A server-side request forgery (SSRF) flaw in an API of a large financial technology (fintech) platform potentially could have compromised millions of bank customers, allowing attackers to defraud clients by controlling their bank accounts and funds, researchers have found.
A team at Salt Security’s Salt Labs identified the vulnerability in an API in a web page that supports the organization’s platform fund transfer functionality, which allows clients to transfer money from their accounts on its platform into their bank accounts, researchers disclosed in a report published Thursday.
The company in question—dubbed “Acme Fintech” to preserve its anonymity–offers a “digital transformation” service for banks of all sizes, allowing the institutions to switch traditional banking services to online services. The platform already has been actively integrated into many banks’ systems and thus has millions of active daily users, researchers said.
If the flaw had been exploited, attackers could have performed various nefarious activities by gaining administrative access to the banking system using the platform. From there they could have leaked users’ personal data, accessed banking details and financial transactions, and performed unauthorized fund transfers into their own bank accounts, researchers said.

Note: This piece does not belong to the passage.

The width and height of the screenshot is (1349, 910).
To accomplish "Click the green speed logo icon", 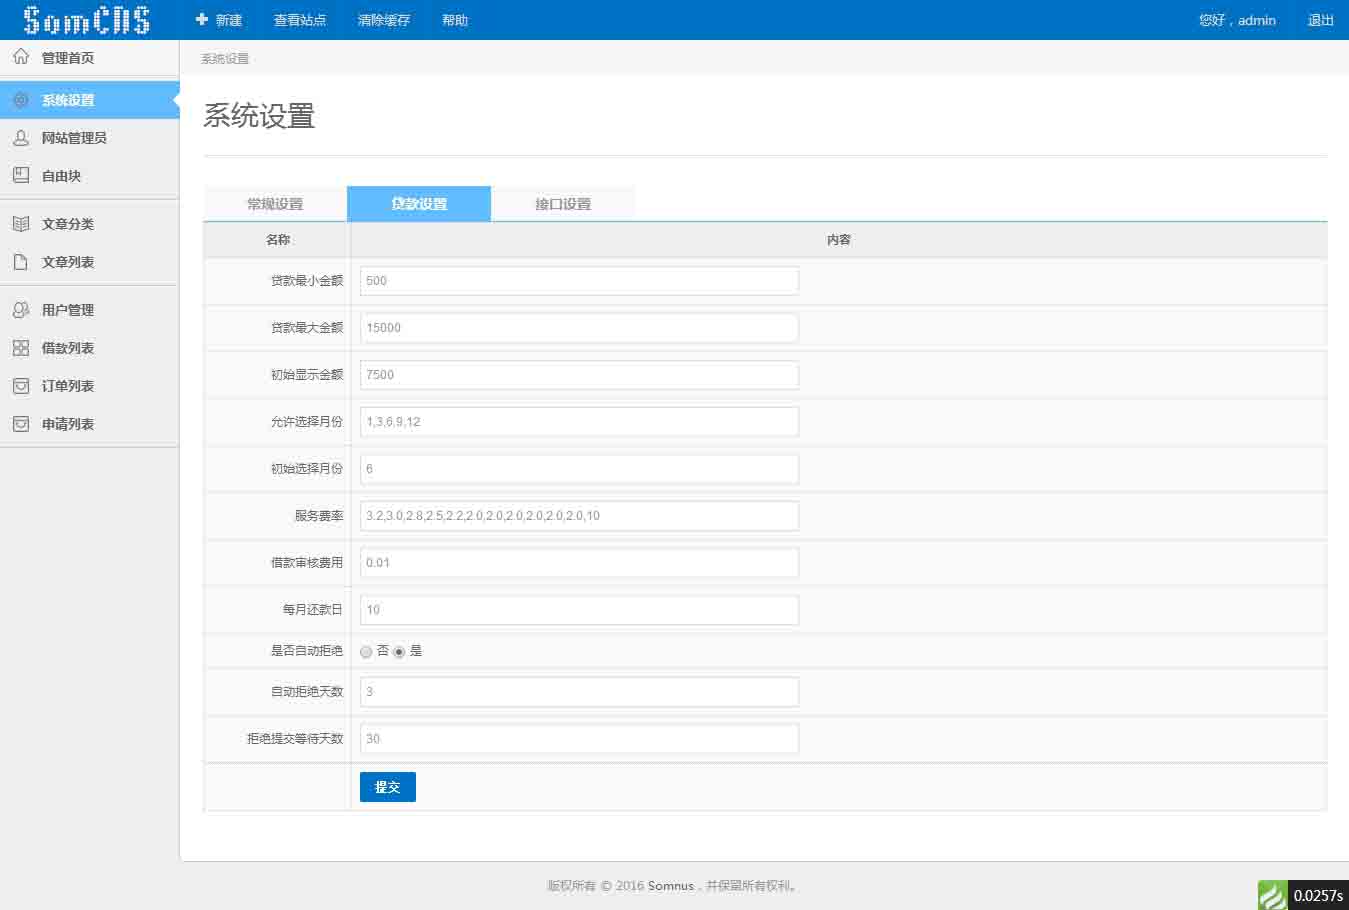I will (1273, 894).
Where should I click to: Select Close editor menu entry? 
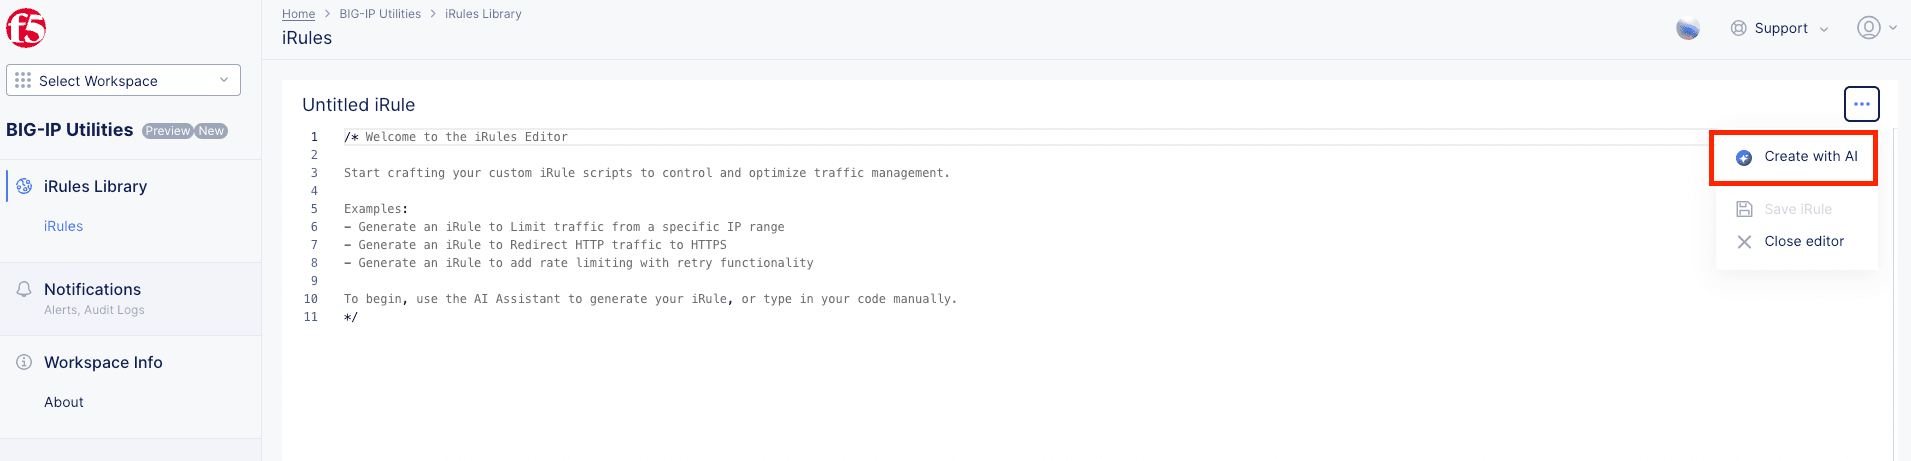[1803, 242]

Upon identifying the vulnerability, researchers reviewed their findings and provided recommended mitigation to the organization, they said.
High Reward for Threat Actors
API flaws are often overlooked, but researchers at Salt Labs said in the report that they “see vulnerabilities like this one and other API-related issues on a daily basis.”
Indeed, 5 percent of organizations experienced an API security incident in the past 12 months, according to the company’s State of API Security report for the first quarter of 2022. This period also showed significant growth of malicious API traffic, they said.
“Critical SSRF flaws are more common than many FinTech providers and banking institutions realize,” Yaniv Balmas, vice president of research for Salt Security said in a press statement. “API attacks are becoming more frequent and complex.”
Fintech companies are especially vulnerable to compromise because their customers and partners rely on a vast network of APIs to drive interactions between various websites, mobile applications and custom integrations, among other systems, researchers said.
This, in turn, makes them “prime targets by attackers looking to abuse API vulnerabilities” for a couple of reasons, researchers wrote.
“One, their API landscape and overall functionality is very rich and complex, which leaves a lot of room for mistakes or overlooking details in development,” they wrote. “Two, if a bad actor can successfully abuse this type of platform, the potential profits are huge, since it could allow control of millions of users’ bank accounts and funds.”
The Vulnerability
Researchers discovered the flaw while scanning and recording all traffic sent and received across the organization’s website. On a page that connects clients to various banks so they can transfer funds to their bank accounts, researchers discovered an issue with the API the browser calls to handle the request.
“This specific API is using the endpoint located at ‘/workflows/tasks/{TASK_GUID}/values,’ the HTTP method used to call it is
PUT, and the specific request data is sent in the HTTP body section,” researchers explained.
The request body also carries a JWT Bearer token, which is a cryptographically signed key that lets the server know who is the requesting user and what permissions he has.
The flaw was in the request parameters that send the required data for a funds transfer—specifically a parameter called “InstitutionURL,” researchers explained. This is a user-provided value that includes a URL pointing to some GUID value placed on the receiving bank website.
In this case, the bank’s web server handled the user-supplied URL by trying to contact the URL itself, allowing for a SSRF in which the web server still tried to call an arbitrary URL if it was inserted into the code instead of the appropriate bank’s URL, researchers explained.
Exposing the SSRF Flaw
Researchers demonstrated this flaw by forging a malformed request containing their own domain. The connection coming into their server was made successfully, proving that “the server blindly trusts domains provided to it in this parameter and issues a request to that URL,” they wrote.
Further, the request that came into their server included a JWT token used for authentication, which turned out to be a different one than the token included in the original request.
Researchers embedded the new JWT token into a request they’d previously encountered to an endpoint named “/accounts/account,” which had allowed them to retrieve information from a bank account. This time they returned even more information, they said.
“The API endpoint recognized our new JWT administrative token and very gracefully returned a list of every user and its details across the platform,” researchers revealed.
Trying the request again to an endpoint named “/transactions/transactions” with the new token also allowed them to access a list of all transactions made by every user on the banking system, they said.
“This vulnerability is a critical flaw, one that completely compromises every bank user,” researchers said. “Had bad actors discovered this vulnerability, they could have caused serious damage for both [the organization] and its users.”
Salt Labs hopes that shining a light on API threats will inspire security practitioners to take a closer look at how their systems may be vulnerable in this way, Balmas said.